Parallel tasks DAG
Let's assume that there are four tasks, T1, T2, T3, and T4, each one of them will take 10 seconds to run. Task T1, T2, T3 don't depend on others, while T4 depends on the success of T1, T2, and T3.
In an orchestration system that does not support parallel tasks, these tasks run sequentially one after another. It should take around 40 seconds to finish.
However, by design, Airflow supports concurrency, meaning that the tasks that don't depend on others can run in parallel.
The above DAG can be updated, and it should take ~20 seconds to finish.
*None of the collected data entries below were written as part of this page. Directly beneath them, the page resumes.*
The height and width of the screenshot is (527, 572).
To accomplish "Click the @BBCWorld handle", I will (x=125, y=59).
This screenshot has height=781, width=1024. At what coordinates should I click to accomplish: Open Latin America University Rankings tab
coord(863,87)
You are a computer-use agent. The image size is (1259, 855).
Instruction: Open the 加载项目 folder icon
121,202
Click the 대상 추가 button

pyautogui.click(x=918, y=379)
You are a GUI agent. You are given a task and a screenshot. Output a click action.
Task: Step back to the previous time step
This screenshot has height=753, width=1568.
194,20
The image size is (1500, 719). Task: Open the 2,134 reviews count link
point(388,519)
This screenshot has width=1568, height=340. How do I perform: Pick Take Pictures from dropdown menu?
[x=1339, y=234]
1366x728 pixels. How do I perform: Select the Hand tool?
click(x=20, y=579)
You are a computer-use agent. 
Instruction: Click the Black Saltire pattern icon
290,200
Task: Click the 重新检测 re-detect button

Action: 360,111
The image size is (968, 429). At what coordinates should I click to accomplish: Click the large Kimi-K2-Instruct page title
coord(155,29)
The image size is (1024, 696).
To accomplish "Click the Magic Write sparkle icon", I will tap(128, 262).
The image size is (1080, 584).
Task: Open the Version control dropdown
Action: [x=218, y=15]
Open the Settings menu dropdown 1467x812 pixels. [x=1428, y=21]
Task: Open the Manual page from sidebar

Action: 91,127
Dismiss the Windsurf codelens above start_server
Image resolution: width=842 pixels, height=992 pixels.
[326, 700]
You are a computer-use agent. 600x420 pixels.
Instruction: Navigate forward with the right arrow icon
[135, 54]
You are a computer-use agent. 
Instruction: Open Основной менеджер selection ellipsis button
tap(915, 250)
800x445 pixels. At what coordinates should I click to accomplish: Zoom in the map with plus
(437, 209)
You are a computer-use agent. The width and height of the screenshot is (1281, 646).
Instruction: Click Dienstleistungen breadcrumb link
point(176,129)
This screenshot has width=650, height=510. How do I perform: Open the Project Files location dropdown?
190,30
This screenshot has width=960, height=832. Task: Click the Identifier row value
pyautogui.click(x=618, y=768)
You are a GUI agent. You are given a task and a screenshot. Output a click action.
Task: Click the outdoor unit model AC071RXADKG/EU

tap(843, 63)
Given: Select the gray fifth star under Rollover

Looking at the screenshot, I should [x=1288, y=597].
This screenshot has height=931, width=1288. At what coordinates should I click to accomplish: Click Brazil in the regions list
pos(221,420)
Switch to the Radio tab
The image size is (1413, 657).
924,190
The code of the DAG looks like this:
Create a file named 3_parallel_tasks_dag.py
that contains the following code:
from datetime import datetime, timedelta
from airflow import DAG
from airflow.operators.bash_operator import BashOperator
default_args = {
"owner": "airflow",
"depends_on_past": False,
"retries": 1,
"retry_delay": timedelta(minutes=5),
"email": ["airflow@example.com"],
"email_on_failure": False,
"email_on_retry": False,
}
with DAG(
"3_parallel_tasks_dag",
default_args=default_args,
description="parallel tasks Dag",
schedule_interval="0 12 * * *",
start_date=datetime(2021, 12, 1),
catchup=False,
tags=["custom"],
) as dag:
t1 = BashOperator(
task_id="T1",
bash_command="echo T1",
)
t2 = BashOperator(
task_id="T2",
bash_command="echo T2",
)
t3 = BashOperator(
task_id="T3",
bash_command="echo T3",
)
t4 = BashOperator(
task_id="T4",
bash_command="echo T4",
)
# t1 >> t2 >> t3 >> t4
[t1, t2, t3] >> t4